One of EBC’s greatest strengths, which it learned from IAF, is its appreciation of the importance of good leaders. EBC identifies people with leadership potential and then goes after them. Youngblood, for example, was wooed for months before he would come on board. "Either they’re a leader or they’re not," says Peralta, who was made an associate organizer in 1980. "You begin to be able to spot leadership qualities. Leaders have anger and ambition, and we can channel that anger and work towards a vision. It comes from within. You can’t give it to someone; it’s either there or it isn’t there." EBC’s leaders are tough, unsentimental, obsessed with self-reliance, and shamed by dependence. They adopted Alinsky’s "iron rule": "Never do for others what they can do for themselves."

EBC works through the system, sending letters and distributing petitions, backing up these efforts with confrontational actions like bringing large contingents to Board of Education meetings. Such tactics are borrowed from Alinsky, who deposited uncollected garbage on the doorsteps of Chicago’s ward bosses and picketed slumlords in front of their suburban homes.
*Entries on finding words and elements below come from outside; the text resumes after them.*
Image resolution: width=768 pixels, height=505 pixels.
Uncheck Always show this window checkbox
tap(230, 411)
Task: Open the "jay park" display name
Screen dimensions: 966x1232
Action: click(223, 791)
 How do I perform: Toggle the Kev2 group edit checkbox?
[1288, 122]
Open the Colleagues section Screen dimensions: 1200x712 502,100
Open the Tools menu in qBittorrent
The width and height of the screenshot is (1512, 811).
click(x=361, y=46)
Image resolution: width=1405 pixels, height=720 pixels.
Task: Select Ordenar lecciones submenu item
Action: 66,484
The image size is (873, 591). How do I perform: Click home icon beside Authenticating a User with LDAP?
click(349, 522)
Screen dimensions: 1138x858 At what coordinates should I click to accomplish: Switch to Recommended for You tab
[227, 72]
EBC has never gone this far, but, as Peralta puts it, the organization has clout because it can tell the commissioner of garbage cans, or whomever: "If you don’t deal with this problem, we’ll come down here with 500 people to sit in your office and talk to you. You either deal with a group of 10 or 15, or you deal with 500 or 5,000. "

EBC’s leaders learned other important principles from Alinsky’s organization. One of them is always to deal directly with someone who actually has the power to make decisions. Another is to deal face to face, setting the terms and style of the discussion. Mayor Edward Koch once left a meeting of another IAF group in a huff because he wasn’t allowed to deliver his complete opening statement, which was too long for the agenda the organization had planned.

At EBC-run meetings, speeches are short. Prayers and hymns, sung by the groups or soloists, add variety to the committee reports. The meetings are designed for people who have put in a long day at work and are going to do so again tomorrow. Rules are enforced with a cheerful authoritarianism: Participants are told how long they have to speak and if someone exceeds the limit, even by a few seconds, a timekeeper comes and stands directly behind him to let him know his time is up.

EBC members hold each other to tough standards. At their meetings, delegates are expected to troop past the stage and announce, in a ringing voice, the name of the church they represent and how many people they’ve brought. It’s a way of celebrating and plugging themselves, but it’s also a way, Peralta explains, of being accountable to each other. If a congregation doesn’t show up one month, its absence is obvious.

EBC may revel in its numbers, but the city has learned to quail. Politicians now know that EBC represents a large, motivated voting bloc willing to make vivid demonstrations of strength. Mayor Dinkins, for instance, was loathe at first to give EBC a site in Spring Creek for its new Nehemiah homes. The mayor relented after attending a demonstration at which Youngblood thundered, "I want the mayor to know that we don’t want Spring Creek to be his Desert Storm. We don’t want Spring Creek to be his Grenada." After hinting of a political war over the issue, Youngblood led the crowd in chanting "Say yes, Mr. Mayor."

More than anything, EBC owes its success to its leaders’ willingness to do the work necessary to improve the lives of their people. "We’re interested in results," Youngblood tells a parishioner in Upon This Rock. "I’m sure you heard enough talk." Or, as Jesse Jackson said after the groundbreaking of the first Nehemiah homes, EBC makes "things so real, people sleep in them at night."